Dropout Reduces Underfitting
Models equipped with early dropout achieve lower final training loss compared to their counterparts without dropout
Early dropout can mitigate underfitting when used at the start of training, leading to improved performance in underfitting models
Consistency Models
Proposes consistency models, a new family of generative models that achieve high sample quality without adversarial training
Consistency models can be trained as a way to distill pre-trained diffusion models or as standalone generative models, achieving high sample quality and fast one-step generation
Google USM: Scaling Automatic Speech Recognition Beyond 100 Languages
Pre-trains a single model on a large unlabeled multilingual dataset of 12M hours spanning over 300 languages and fine-tunes on a smaller labeled dataset
The Universal Speech Model (USM) can perform automatic speech recognition (ASR) across 100+ languages, achieving state-of-the-art performance on downstream multilingual ASR and speech-to-text translation tasks
Human Motion Diffusion as a Generative Prior
This paper shows that the gap in motion generation can be mitigated using a pre-trained diffusion-based model as a generative prior. The authors demonstrate the prior is effective for fine-tuning, in a few-, and even a zero-shot manner.
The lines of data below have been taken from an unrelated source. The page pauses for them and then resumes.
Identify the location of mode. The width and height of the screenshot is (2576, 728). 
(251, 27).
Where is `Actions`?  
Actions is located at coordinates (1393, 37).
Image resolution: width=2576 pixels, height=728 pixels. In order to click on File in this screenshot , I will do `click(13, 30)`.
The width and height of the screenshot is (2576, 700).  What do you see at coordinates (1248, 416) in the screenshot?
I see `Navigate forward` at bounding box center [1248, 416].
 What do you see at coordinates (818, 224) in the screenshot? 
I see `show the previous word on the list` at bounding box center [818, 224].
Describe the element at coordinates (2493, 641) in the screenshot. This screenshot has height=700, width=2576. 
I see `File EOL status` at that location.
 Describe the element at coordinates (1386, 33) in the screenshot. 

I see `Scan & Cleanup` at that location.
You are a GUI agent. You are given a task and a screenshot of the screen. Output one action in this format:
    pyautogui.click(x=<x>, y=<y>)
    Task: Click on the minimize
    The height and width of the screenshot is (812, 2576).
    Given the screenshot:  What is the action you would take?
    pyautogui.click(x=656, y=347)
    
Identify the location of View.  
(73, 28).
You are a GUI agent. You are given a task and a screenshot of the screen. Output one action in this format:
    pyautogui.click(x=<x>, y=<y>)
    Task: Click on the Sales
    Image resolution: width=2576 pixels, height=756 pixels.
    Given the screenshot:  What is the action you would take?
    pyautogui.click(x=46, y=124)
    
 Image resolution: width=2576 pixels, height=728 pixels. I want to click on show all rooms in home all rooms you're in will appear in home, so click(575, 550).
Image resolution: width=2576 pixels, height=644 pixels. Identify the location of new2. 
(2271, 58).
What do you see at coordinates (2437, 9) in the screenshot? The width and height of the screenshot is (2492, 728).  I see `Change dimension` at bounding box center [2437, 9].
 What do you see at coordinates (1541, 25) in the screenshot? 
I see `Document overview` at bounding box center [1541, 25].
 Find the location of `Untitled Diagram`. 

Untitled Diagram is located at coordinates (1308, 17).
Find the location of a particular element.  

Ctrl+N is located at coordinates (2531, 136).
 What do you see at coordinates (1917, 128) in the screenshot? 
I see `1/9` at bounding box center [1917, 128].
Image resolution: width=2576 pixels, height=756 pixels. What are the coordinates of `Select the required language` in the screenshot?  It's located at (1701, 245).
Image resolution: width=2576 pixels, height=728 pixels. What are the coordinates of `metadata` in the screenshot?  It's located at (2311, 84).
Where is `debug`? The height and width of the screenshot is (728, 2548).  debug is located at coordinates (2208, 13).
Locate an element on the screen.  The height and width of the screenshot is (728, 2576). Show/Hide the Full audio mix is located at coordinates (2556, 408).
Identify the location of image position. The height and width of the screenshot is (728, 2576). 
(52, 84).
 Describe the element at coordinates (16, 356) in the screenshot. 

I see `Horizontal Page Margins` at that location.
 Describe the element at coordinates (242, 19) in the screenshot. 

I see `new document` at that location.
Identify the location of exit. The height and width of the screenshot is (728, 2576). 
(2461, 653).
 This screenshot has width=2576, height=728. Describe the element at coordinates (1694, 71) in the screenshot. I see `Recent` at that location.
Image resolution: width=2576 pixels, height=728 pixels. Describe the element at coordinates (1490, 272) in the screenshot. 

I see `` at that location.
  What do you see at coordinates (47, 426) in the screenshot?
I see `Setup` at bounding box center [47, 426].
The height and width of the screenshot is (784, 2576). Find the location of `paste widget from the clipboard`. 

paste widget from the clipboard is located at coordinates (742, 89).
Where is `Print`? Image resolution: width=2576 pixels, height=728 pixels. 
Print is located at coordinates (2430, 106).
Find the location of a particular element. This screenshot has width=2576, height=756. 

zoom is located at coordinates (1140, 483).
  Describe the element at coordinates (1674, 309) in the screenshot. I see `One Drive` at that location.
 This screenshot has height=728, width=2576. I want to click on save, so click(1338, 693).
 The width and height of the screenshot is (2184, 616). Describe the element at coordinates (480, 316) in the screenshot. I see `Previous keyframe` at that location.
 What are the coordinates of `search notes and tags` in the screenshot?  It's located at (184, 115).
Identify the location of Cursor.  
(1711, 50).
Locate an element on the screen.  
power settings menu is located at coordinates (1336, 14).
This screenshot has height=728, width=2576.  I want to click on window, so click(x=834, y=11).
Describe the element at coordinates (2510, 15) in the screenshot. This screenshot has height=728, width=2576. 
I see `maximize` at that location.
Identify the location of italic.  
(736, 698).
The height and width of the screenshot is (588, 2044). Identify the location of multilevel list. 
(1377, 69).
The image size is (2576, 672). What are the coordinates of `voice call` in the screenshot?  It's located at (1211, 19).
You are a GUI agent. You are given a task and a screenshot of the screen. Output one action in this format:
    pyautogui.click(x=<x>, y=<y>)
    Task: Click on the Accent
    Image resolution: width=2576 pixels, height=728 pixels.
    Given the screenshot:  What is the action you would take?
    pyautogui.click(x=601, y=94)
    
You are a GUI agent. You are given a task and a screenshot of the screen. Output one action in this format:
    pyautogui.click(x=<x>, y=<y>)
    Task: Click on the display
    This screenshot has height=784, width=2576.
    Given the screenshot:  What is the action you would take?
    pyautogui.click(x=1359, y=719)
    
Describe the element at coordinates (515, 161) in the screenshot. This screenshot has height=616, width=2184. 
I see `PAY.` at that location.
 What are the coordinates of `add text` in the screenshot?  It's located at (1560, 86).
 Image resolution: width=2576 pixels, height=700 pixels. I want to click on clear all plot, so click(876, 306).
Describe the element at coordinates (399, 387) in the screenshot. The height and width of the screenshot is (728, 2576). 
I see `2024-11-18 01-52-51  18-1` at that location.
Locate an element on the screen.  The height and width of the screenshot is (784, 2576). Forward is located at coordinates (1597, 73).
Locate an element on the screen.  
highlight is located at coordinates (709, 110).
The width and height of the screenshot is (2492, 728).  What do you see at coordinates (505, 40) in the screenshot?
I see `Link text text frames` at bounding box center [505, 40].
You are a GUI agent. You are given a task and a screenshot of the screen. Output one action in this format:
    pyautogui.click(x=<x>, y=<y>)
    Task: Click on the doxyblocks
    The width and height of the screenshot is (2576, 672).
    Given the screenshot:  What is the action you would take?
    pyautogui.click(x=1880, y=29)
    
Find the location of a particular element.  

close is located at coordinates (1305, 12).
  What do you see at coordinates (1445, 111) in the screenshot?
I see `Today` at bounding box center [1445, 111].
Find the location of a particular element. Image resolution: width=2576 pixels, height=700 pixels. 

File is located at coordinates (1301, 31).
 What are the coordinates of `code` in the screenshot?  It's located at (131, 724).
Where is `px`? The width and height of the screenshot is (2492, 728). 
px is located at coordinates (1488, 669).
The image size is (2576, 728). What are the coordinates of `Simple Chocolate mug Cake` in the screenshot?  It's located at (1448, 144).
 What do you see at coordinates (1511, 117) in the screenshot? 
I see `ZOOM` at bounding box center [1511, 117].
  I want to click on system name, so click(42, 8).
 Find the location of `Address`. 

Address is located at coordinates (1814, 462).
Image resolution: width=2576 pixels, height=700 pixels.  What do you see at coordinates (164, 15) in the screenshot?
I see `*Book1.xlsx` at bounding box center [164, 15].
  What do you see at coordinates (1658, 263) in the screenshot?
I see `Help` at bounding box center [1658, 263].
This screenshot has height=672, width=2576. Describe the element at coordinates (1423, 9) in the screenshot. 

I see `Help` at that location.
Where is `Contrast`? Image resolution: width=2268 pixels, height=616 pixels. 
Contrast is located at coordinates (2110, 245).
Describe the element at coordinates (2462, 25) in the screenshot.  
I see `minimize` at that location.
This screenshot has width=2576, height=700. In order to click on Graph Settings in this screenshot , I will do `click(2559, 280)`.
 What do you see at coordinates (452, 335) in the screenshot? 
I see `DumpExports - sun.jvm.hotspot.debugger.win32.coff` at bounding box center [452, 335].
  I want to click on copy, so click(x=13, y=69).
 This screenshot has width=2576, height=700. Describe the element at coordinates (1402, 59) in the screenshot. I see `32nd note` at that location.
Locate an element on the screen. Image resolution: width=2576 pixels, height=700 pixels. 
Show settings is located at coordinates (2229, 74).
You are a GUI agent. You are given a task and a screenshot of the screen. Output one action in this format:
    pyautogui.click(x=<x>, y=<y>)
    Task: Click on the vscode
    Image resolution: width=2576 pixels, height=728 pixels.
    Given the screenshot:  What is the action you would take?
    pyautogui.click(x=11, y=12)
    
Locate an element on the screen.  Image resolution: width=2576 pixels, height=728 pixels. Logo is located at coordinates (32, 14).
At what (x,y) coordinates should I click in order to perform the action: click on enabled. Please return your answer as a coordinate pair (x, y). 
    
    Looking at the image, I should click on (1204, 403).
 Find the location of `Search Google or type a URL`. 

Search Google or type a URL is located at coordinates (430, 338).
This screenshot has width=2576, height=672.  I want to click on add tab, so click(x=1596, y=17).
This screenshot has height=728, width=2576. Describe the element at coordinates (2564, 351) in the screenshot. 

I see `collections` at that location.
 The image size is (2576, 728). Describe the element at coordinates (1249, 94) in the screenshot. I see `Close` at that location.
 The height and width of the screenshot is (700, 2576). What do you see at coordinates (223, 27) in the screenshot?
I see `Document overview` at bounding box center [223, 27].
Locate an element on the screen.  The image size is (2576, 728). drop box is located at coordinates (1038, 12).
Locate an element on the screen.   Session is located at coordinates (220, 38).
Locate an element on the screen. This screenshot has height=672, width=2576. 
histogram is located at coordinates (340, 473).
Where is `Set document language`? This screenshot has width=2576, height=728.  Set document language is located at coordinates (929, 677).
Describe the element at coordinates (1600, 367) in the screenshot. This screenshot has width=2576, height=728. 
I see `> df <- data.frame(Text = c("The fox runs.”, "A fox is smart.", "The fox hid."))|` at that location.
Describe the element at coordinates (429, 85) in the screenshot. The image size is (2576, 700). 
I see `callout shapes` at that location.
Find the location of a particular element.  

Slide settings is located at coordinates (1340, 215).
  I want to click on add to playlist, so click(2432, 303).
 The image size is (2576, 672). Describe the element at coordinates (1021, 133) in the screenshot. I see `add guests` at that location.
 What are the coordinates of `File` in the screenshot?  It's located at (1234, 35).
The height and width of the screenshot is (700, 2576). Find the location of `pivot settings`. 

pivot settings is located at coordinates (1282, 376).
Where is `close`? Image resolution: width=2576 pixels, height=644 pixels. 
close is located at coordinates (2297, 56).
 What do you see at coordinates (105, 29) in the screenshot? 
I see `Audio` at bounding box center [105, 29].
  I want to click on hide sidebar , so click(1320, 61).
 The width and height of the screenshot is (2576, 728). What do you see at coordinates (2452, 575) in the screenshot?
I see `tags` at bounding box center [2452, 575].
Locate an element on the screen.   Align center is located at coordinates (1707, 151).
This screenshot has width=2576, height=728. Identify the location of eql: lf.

They introduce DoubleTake, an inference-time method with which they demonstrate up to 10-minute long animations of prompted intervals and their meaningful and controlled transition.
This paper provides AI-based solutions for generating complex and long human motions from a small dataset, including few-shot and zero-shot settings. The proposed method can help businesses that rely on motion generation, such as gaming or animation companies, to improve their workflow and generate high-quality motions with limited data and resources.
Grounded Decoding: Guiding Text Generation with Grounded Models for Robot Control
This paper proposes a guided decoding strategy to construct an action sequence that is both likely according to the language model and also realizable according to grounded models of the environment. The authors demonstrate that this guided decoding strategy is able to solve complex, long-horizon embodiment tasks in a robotic setting by leveraging the knowledge of both models.
This paper provides AI-based solutions for improving robotic performance by combining language models with grounded models of the environment. The proposed method can help businesses that rely on robotics, such as manufacturing or logistics companies, to improve their operational efficiency and automate complicated tasks in a real-world setting.